Some market observers have argued that faster economic growth in the U.S. means that inflation may be coming soon. However, in the past, economic growth has come with increases in employment, labor participation rates and wage inflation. In this cycle, wage inflation has not occurred as productivity gains have kept US average hourly earnings of production workers stable. Also labor participation rates have declined, suggesting that there is still slack in the labor market. Discouraged workers may have left the labor force temporarily but want to re-enter it as soon as hiring picks up. Such slack will also temper wage inflation.
Citi analysts, led by Tobias Levkovich, believe that worries about inflation triggered by the Federal Reserve making more money available in the economy are overblown. The velocity of money has not improved, suggesting that banks are still not lending enough. Credit availability is still limited to the best borrowers.

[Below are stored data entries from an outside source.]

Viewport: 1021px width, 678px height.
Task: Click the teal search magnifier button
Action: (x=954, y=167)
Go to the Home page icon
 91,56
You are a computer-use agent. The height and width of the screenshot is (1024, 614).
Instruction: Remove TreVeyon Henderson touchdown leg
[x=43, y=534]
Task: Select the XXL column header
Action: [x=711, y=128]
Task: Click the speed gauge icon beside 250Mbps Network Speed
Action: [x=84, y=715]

From the chart above, note that the share of employment of firms with less than 250 employees has declined to 47.6% in 2010 while the share of employment of firms with more than 250 employees has remained steady since 2007. Small businesses, however, still employ a significant part of the U.S. labor force. Such firms do not have as much access to credit compared to their larger counterparts. Large and giant banks have a 46% share in small business lending despite having an 80% share of bank assets. SBA loan proceeds under section 7(a) program, where banks, savings and loans, credit unions, and other specialized lenders participate with SBA in providing loans to small firms, have declined $179 million year over year ending on January 10, 2014 according to SBA’s weekly report.

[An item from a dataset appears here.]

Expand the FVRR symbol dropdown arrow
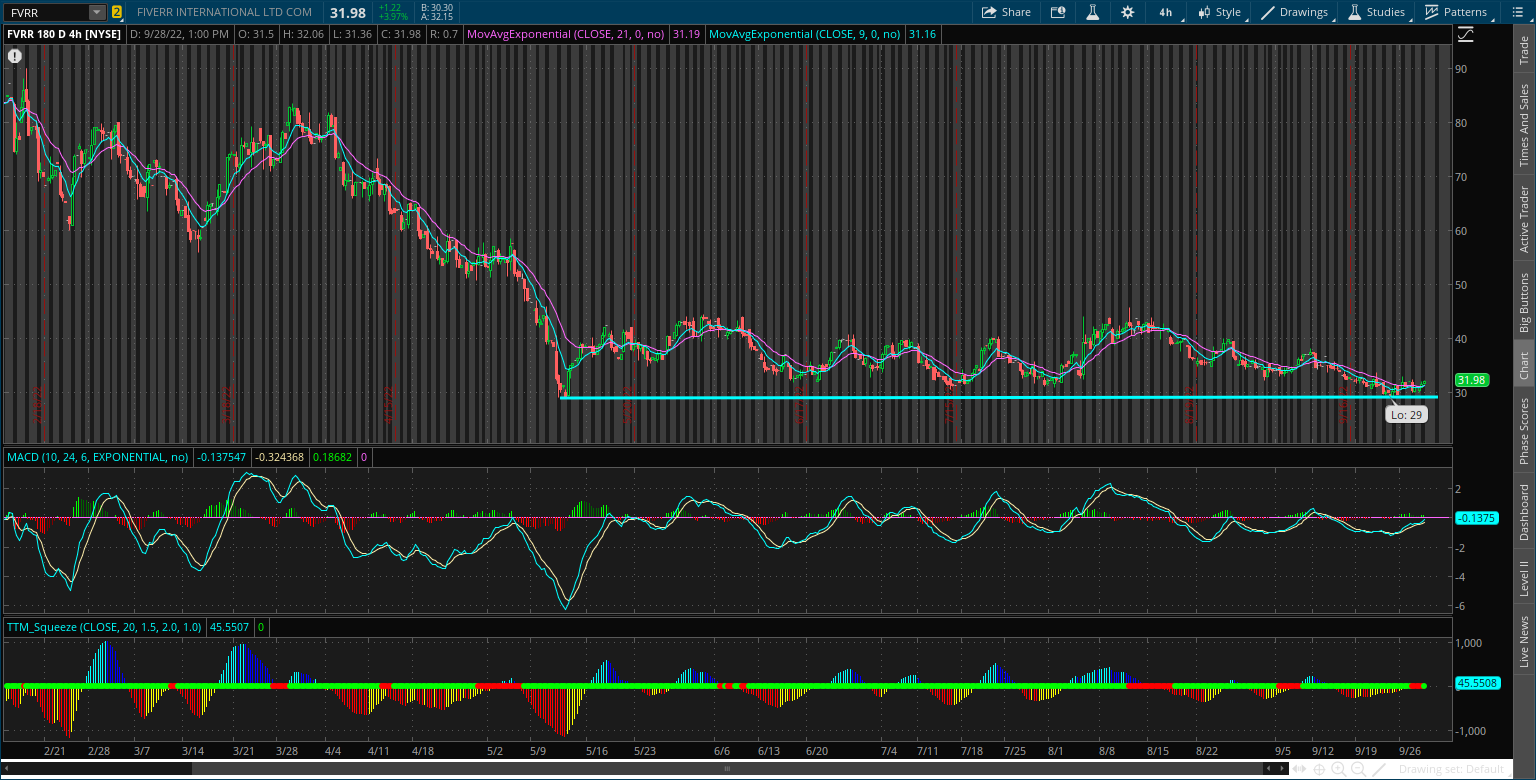Screen dimensions: 1536x780 (95, 12)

REITs provide income and property value appreciation
Overall, Citi analysts believe that large jumps in inflation are not coming up in the near term. Wage inflation will probably remain in check thanks to slack in the labor market, continued productivity gains, and soft global demand. However, if investors want to protect themselves against upside inflation risks, REITs may be worthy of consideration. Some investors are concerned that rising interest rates and inflation may erode REIT prices. Citi analysts counter that view by highlighting that rising property values may offset the temporary impact of rising interest rates. Property values will be supported by higher rents, accelerating demand for accommodation and availability of capital. Furthermore, Citi analysts note that the difference between REIT dividends and 10-year U.S. Treasury yields (which remains favorable to REITs) is far more important for REIT prices than the overall level of interest rates. Citi’s Michael Bilerman estimates that REITs may gain between 5% and 10% on a total return basis for 2014.